Import required libraries

from pyspark.sql.functions import *
from pyspark.sql import *

Set the connection property variables.

Copy and paste the appropriate value based on your Azure SQL Database.

Note, I've hardcoded the password in this example, but good practice would pull from an Azure KeyVault: dbutils.secrets.get(scope = “my-azure-key-vault-scope”, key = “secret-access-key”)

jdbcHostname = "<Server Name>.database.windows.net"
jdbcDatabase = "<Database Name>"
jdbcPort = 1433
jdbcUsername = "<User Name>"
jdbcPassword = "<Password>"

Set the connection string

This could also be passed inline in the JDBC call, but I find it cleaner to setup a connection string ahead of time.

Example:

jdbcDF = spark.read.format("jdbc") \
    .option("url", f"jdbc:sqlserver://localhost:1433;databaseName={database}") \
    .option("dbtable", "Employees") \
    .option("user", user) \
    .option("password", password) \
    .option("driver", "com.microsoft.sqlserver.jdbc.SQLServerDriver") \
    .load()

jdbcUrl = "jdbc:sqlserver://{0}:{1};database={2}".format(jdbcHostname, jdbcPort, jdbcDatabase)
connectionProperties = {
  "user" : jdbcUsername,
  "password" : jdbcPassword,
  "driver" : "com.microsoft.sqlserver.jdbc.SQLServerDriver"
}

Batch write function

Create a function that allows you to push a dataframe into Azure SQL Database using JDBC. This will be called within our Structured Streaming

The parameters are as following:

  • URL : JDBC connection string build previously
  • table : Target table name
  • mode : overwrite or append
  • Properties : the connection details which includes the username, password and the driver details.
def writeToSQLDB(df, epochId):
  df.write.jdbc(url=jdbcUrl, table="rates", mode="append", properties=connectionProperties)

Start the structured streaming process of a type RateStreamSource.
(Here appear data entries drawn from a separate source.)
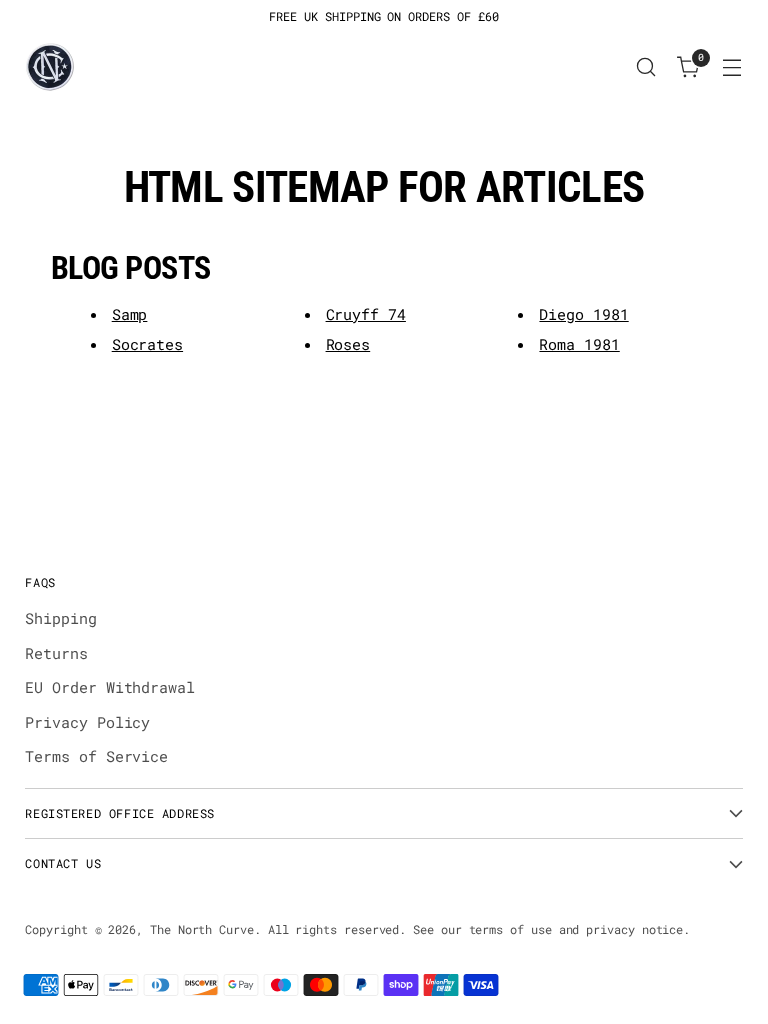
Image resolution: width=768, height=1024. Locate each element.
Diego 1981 (583, 314)
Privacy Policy (87, 722)
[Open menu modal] (732, 67)
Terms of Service (96, 756)
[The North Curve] (50, 67)
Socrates (147, 344)
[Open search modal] (646, 67)
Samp (130, 314)
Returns (56, 653)
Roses (348, 344)
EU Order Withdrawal (110, 687)
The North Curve (202, 929)
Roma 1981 (579, 344)
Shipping (60, 618)
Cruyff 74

RateStreamSource is a streaming source that generates consecutive numbers with timestamp that can be useful for testing and PoCs.
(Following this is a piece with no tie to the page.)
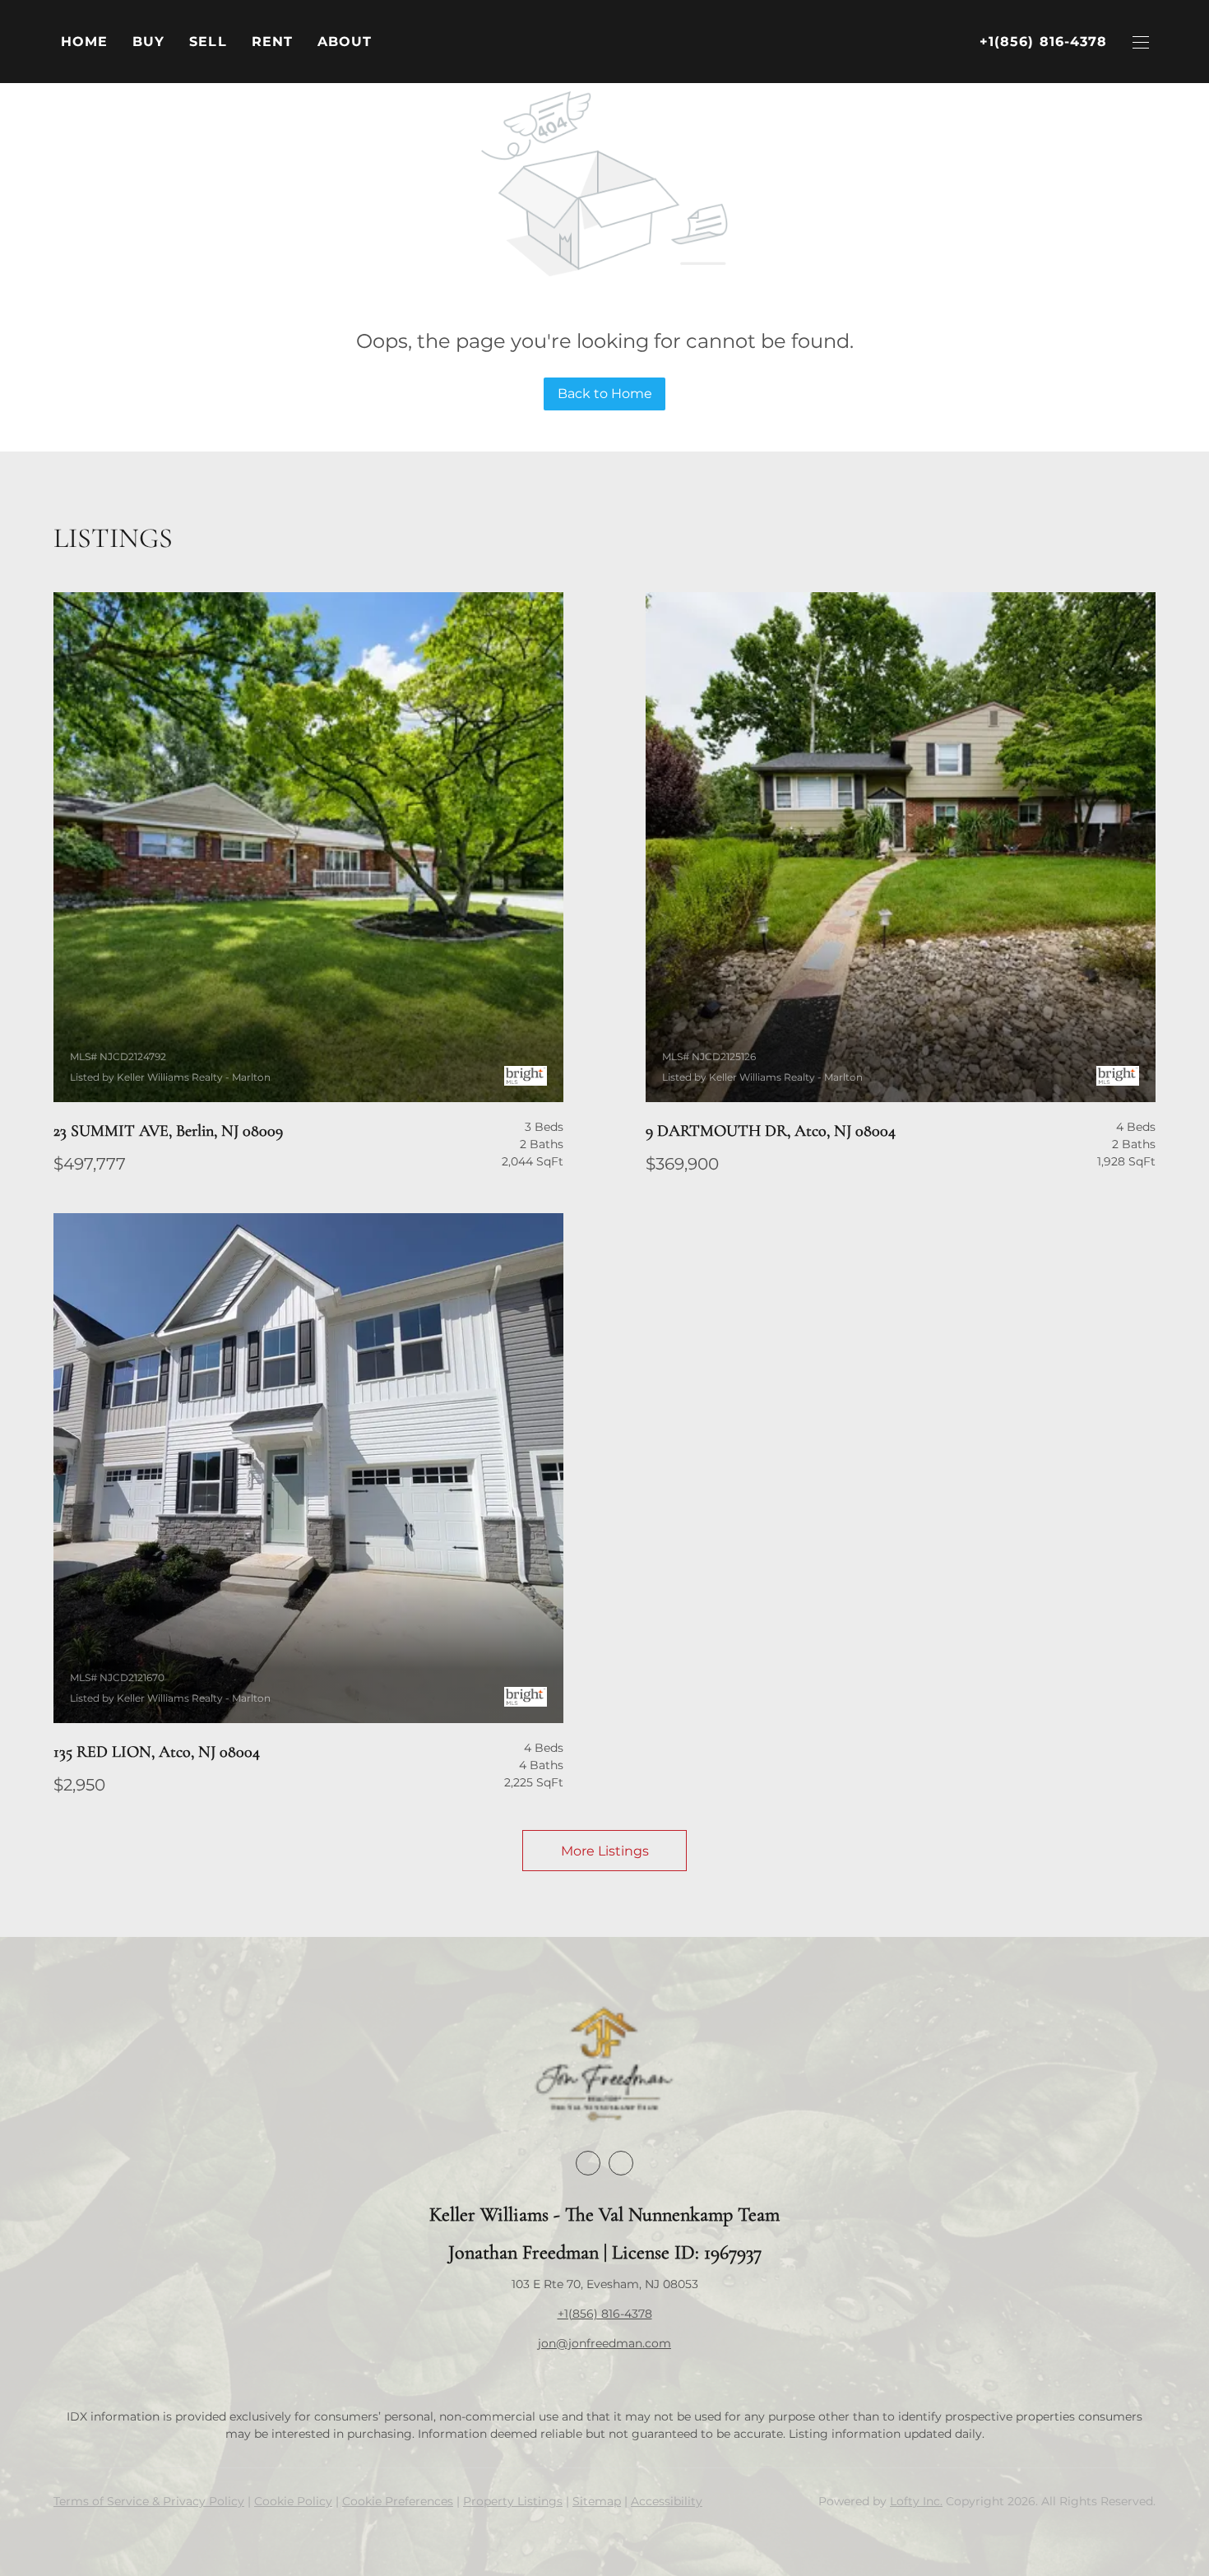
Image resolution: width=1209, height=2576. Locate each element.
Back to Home (605, 393)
The options available are:

Name Default Value Description
numPartitions (default parallelism) Number of partitions to use
rampUpTime 0 (seconds)
rowsPerSecond 1 Number of rows to generate per second (has to be greater than 0)

This will generate a dataframe with this structure:

Name Type
timestamp TimestampType
value LongType

Here's a good source of information : https://jaceklaskowski.gitbooks.io/spark-structured-streaming/spark-sql-streaming-RateStreamSource.html

# Prepare streaming source; this could be Kafka, Kinesis, or a simple rate stream.
df = spark.readStream \
  .format("rate") \
  .option("rowsPerSecond", "100000") \
  .option("numPartitions", "16") \
  .load()

Write in a foreachBatch

Write the df as part of the structured streaming.
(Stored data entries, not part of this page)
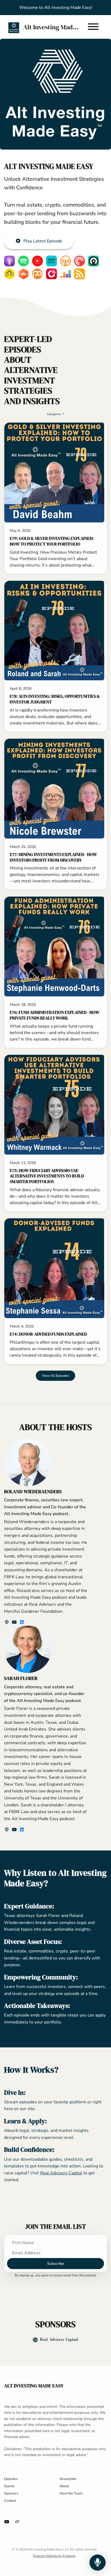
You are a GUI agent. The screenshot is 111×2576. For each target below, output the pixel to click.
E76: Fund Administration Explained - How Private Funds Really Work (54, 1015)
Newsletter (68, 2478)
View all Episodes (55, 1375)
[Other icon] (18, 2522)
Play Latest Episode (42, 241)
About (64, 2486)
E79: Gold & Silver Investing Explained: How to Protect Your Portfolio (52, 541)
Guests (9, 2486)
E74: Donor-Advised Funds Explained (48, 1334)
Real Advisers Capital (61, 2173)
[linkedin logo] (22, 1622)
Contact (10, 2500)
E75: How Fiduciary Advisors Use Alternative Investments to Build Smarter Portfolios (47, 1176)
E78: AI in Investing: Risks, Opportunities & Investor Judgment (55, 699)
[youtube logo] (15, 1622)
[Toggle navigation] (93, 27)
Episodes (11, 2478)
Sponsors (11, 2493)
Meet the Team (71, 2493)
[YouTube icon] (6, 2522)
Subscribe (55, 2263)
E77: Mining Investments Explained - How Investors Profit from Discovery (53, 857)
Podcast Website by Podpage (54, 2556)
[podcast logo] (7, 1622)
foreachBatch(...) allows you to specify a function that is executed on the output data of every micro-batch of a streaming query. Since Spark 2.4, this is supported in Scala, Java and Python. It takes two parameters: a DataFrame or Dataset that has the output data of a micro-batch and the unique ID of the micro-batch.

See documentation on this : https://spark.apache.org/docs/latest/structured-streaming-programming-guide.html#foreachbatch

In our example, we use the writeToSQLDB function we wrote above which executes for each structured streaming batch

df.writeStream \
    .foreachBatch(writeToSQLDB) \
    .outputMode("update") \
    .start()

# Apply some transformations to the data then use
# Structured Streaming API to continuously write the data to a table in SQL DW.

df.writeStream \
  .foreachBatch(writeToSQLDB) \
  .outputMode("update") \
  .start()